I picked a 20% allocation to VWO because I feel its a good amount. you are free to lock a xx% share in your IPS. Which of those is better? no idea. the latter is clearly inferior in diversification.
P/E-rations do have some story to tell, @Julianek is your specialist here^^ however there is limits to that. for example this plot shows you that PE / PV - wise you’d have to put your money into hungary, russio, italy, poland, brazil etc, not china (plot from 2015)…
The guy in the video is a hot air seller His explanation at 6:50 makes all his arguments a bunch of crap. Do not forget, people accept high p/e ratio because they trust in the political system and the fairness of the management of the company. Low p/e ratio in China or Russia are attractive but you have to take into account political instabilities, corruption, poor protection of the share holders interests.
The p/e ratio or price to book is also dependant of the sector. You like low p/e and p/book, buy insurance companies or car manufacturers.
Good luck with your money and much success.
I hold 20% emerging markets in my all-world ETFs (VWO at IB, maxed out EM in VIAC and also some Ishares emerging market small caps at CT).
I also have separate allocations in Ishares China A-shares (CNYA) and Ishares Turkey (ITKY) which tilts me even further in direction EM.
I’m now looking at Mexico (Ishares EWW), South Africa (Ishares EZA) and Brazil (Ishares EWZ) for my Christmas shopping :-).
Thanks for all the feedback.
I will also have 20% of my portfolio in EM. But I am still undecided if I will add weight to China or not (e.g. add + 5% or ECNS (MSCI China Small Cap Index), or maybe add +5% Total China Index ETF which would overlap with VWO).
VWO is already 34% China. If you wanted to add something which does not overlap, perhaps look at ASHS and CNXT.
Bit of a threadsurrection here (didn’t want to open new ones, but it is EM related)…

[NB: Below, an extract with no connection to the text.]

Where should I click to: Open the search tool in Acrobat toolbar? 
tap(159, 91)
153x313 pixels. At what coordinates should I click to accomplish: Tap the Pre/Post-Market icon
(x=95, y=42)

Whose definition of “Emerging markets” do you guys follow?
I am exercising replication of the non-US parts of my portfolio through the 3rd pillar (e.g. VIAC).
VT claims to hold just 5.55% of EM - excludes Hong Kong from that category, considers it developed (4.68%)
- Then their own “EM” ETF, VWO, claims to be covering emerging markets but excluding South Korea - yet here they keep HK, and it is a large majority of the ETF (33.78%)
- VIAC has their own CSIF EM fund, which treat these differently yet again - no HK, yes SK
How do you treat EM?
And if anyone ventured to replicate e.g. VEA+VWO via VIAC funds - how did you tackle this?
VTI, VEA and VWO follow the FTSE indices, while the funds available on Viac are MSCI indices. Country allocations are indeed not the same.
MSCI World + MSCI EM is equivalent to VTI+VEA+VWO.